■ Description of the task:
Counting the line with "341 (786, 2027)" as the last one, copy out the lines of the data exactly from the first onward.

[Collected data entries]
****************

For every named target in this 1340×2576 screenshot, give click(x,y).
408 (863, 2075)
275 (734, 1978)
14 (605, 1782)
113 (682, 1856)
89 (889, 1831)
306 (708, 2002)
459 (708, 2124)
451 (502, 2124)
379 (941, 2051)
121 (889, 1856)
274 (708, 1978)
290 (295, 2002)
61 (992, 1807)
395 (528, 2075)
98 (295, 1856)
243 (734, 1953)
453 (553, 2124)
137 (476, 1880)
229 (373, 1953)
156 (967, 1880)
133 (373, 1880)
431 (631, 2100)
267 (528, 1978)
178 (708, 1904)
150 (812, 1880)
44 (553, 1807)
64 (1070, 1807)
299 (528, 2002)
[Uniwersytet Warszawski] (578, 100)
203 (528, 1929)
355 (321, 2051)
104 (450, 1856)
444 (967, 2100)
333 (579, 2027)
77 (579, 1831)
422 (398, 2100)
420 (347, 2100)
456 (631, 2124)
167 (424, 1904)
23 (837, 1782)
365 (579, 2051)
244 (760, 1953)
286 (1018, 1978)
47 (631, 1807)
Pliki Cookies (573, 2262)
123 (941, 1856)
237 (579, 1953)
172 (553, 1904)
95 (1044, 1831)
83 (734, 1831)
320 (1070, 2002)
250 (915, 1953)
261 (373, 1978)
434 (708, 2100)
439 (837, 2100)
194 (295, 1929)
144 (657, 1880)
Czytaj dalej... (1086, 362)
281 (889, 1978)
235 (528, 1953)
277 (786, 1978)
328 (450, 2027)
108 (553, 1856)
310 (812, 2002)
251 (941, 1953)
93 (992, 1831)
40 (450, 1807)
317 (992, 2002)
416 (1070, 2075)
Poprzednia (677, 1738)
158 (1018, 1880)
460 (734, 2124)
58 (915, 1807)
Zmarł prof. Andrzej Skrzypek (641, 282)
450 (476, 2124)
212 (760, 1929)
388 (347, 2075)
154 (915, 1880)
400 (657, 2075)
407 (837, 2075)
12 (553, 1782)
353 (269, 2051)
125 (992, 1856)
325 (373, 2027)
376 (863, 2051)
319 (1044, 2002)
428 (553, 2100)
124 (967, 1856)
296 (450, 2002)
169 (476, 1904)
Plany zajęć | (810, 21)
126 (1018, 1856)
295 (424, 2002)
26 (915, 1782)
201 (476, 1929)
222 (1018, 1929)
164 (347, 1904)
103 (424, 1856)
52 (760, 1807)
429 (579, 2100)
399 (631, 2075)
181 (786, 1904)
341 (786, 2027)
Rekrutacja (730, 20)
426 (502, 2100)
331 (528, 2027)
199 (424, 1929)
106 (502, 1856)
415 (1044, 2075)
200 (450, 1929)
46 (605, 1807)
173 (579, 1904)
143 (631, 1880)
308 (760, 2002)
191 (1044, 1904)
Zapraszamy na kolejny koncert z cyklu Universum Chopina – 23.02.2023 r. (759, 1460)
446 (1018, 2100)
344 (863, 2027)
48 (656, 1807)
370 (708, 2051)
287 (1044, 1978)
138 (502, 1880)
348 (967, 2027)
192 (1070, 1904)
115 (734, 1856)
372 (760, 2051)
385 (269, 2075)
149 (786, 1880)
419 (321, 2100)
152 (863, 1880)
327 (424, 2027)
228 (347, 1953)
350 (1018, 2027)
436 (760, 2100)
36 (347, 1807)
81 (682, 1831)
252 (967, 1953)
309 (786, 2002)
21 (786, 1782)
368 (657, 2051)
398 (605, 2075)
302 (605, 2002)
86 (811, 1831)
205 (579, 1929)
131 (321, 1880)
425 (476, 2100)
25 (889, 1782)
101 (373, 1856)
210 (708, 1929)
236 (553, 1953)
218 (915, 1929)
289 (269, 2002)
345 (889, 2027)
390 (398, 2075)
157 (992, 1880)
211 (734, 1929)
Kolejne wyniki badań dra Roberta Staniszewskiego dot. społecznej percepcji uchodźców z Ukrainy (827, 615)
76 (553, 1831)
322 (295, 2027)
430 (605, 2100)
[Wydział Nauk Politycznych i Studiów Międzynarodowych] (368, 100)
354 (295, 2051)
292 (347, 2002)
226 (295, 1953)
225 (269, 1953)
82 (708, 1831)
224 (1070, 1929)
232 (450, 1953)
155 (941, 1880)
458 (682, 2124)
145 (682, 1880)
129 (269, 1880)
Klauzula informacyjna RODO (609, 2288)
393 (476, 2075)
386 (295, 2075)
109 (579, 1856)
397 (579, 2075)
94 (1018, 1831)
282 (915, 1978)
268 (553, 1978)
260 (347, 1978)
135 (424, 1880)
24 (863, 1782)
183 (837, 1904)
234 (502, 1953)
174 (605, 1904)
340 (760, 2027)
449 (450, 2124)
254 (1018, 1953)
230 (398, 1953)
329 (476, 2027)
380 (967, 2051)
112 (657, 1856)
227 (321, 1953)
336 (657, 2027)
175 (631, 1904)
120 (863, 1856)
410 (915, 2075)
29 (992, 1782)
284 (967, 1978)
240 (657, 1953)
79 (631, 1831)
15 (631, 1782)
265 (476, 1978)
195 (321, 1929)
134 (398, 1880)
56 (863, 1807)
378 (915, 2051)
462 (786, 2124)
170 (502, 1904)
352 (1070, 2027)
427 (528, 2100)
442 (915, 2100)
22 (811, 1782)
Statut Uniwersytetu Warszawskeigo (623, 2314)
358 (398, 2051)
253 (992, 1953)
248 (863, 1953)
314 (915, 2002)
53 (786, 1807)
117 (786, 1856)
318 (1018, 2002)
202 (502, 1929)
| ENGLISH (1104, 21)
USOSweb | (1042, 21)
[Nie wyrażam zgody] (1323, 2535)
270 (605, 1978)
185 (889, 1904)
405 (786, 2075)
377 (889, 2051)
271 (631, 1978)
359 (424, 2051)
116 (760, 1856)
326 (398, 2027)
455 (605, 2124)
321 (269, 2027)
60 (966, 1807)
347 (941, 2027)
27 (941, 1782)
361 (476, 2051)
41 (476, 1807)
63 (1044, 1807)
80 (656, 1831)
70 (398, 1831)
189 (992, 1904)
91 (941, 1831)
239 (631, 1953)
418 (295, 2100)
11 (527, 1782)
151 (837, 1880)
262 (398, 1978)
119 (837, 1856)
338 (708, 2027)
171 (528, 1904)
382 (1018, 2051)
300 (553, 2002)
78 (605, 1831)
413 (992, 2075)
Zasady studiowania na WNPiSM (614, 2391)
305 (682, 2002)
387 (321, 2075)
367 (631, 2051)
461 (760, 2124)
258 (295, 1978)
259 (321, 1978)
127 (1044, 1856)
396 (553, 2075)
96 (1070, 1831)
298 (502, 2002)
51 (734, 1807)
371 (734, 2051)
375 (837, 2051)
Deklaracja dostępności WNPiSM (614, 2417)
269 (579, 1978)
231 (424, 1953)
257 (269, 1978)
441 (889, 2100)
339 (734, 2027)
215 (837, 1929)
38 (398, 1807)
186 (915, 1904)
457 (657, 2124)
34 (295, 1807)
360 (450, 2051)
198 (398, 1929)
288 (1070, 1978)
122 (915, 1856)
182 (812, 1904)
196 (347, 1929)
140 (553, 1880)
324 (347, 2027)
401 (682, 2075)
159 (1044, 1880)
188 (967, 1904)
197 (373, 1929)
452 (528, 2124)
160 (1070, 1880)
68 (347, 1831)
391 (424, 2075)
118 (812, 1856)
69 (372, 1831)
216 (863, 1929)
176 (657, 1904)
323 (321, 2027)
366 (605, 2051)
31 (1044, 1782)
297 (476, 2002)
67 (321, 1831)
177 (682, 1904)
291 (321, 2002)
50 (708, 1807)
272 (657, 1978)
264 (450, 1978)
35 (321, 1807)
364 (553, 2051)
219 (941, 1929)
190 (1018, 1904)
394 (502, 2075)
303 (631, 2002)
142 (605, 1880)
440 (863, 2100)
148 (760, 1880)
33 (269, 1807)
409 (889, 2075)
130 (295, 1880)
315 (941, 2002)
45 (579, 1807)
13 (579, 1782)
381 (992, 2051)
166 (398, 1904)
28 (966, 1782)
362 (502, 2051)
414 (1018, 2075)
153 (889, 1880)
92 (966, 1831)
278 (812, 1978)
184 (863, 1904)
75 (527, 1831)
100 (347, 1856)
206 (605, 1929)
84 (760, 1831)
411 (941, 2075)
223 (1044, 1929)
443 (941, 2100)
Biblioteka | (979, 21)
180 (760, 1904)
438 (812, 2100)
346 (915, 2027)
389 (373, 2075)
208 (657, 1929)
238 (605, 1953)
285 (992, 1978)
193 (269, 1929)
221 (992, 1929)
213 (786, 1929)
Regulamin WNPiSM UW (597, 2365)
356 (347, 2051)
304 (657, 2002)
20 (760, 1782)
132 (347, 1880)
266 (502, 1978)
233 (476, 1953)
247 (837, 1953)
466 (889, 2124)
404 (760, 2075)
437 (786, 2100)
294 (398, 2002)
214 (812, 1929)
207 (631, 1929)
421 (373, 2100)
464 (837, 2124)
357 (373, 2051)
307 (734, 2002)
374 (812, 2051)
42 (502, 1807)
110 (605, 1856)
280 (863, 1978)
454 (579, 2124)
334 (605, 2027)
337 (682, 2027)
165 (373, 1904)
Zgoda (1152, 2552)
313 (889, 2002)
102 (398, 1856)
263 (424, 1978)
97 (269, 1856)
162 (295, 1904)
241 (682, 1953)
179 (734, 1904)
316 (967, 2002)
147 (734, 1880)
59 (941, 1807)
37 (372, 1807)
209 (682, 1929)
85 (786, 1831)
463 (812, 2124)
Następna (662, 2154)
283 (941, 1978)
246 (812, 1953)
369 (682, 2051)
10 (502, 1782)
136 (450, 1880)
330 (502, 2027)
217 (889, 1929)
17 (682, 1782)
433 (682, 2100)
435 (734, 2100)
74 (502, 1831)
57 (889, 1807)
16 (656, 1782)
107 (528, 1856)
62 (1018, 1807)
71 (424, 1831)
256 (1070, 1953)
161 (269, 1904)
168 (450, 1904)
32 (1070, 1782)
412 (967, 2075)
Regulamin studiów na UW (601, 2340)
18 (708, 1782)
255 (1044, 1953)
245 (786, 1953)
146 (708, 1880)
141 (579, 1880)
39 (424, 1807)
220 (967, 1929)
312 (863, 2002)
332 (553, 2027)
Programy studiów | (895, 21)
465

****************

■ Your solution:
For every named target in this 1340×2576 screenshot, give click(x,y).
408 (863, 2075)
275 (734, 1978)
14 (605, 1782)
113 (682, 1856)
89 (889, 1831)
306 (708, 2002)
459 (708, 2124)
451 (502, 2124)
379 (941, 2051)
121 (889, 1856)
274 (708, 1978)
290 (295, 2002)
61 (992, 1807)
395 (528, 2075)
98 (295, 1856)
243 (734, 1953)
453 (553, 2124)
137 (476, 1880)
229 (373, 1953)
156 (967, 1880)
133 (373, 1880)
431 (631, 2100)
267 (528, 1978)
178 (708, 1904)
150 (812, 1880)
44 (553, 1807)
64 (1070, 1807)
299 (528, 2002)
[Uniwersytet Warszawski] (578, 100)
203 (528, 1929)
355 (321, 2051)
104 (450, 1856)
444 (967, 2100)
333 (579, 2027)
77 (579, 1831)
422 (398, 2100)
420 (347, 2100)
456 (631, 2124)
167 (424, 1904)
23 (837, 1782)
365 (579, 2051)
244 (760, 1953)
286 (1018, 1978)
47 (631, 1807)
Pliki Cookies (573, 2262)
123 (941, 1856)
237 (579, 1953)
172 (553, 1904)
95 (1044, 1831)
83 (734, 1831)
320 (1070, 2002)
250 (915, 1953)
261 (373, 1978)
434 (708, 2100)
439 (837, 2100)
194 (295, 1929)
144 (657, 1880)
Czytaj dalej... (1086, 362)
281 (889, 1978)
235 (528, 1953)
277 (786, 1978)
328 (450, 2027)
108 (553, 1856)
310 (812, 2002)
251 (941, 1953)
93 (992, 1831)
40 (450, 1807)
317 (992, 2002)
416 (1070, 2075)
Poprzednia (677, 1738)
158 (1018, 1880)
460 (734, 2124)
58 (915, 1807)
Zmarł prof. Andrzej Skrzypek (641, 282)
450 (476, 2124)
212 (760, 1929)
388 (347, 2075)
154 (915, 1880)
400 (657, 2075)
407 (837, 2075)
12 (553, 1782)
353 (269, 2051)
125 (992, 1856)
325 (373, 2027)
376 (863, 2051)
319 (1044, 2002)
428 (553, 2100)
124 (967, 1856)
296 (450, 2002)
169 (476, 1904)
Plany zajęć | (810, 21)
126 (1018, 1856)
295 (424, 2002)
26 (915, 1782)
201 (476, 1929)
222 (1018, 1929)
164 (347, 1904)
103 (424, 1856)
52 (760, 1807)
429 (579, 2100)
399 (631, 2075)
181 (786, 1904)
341 (786, 2027)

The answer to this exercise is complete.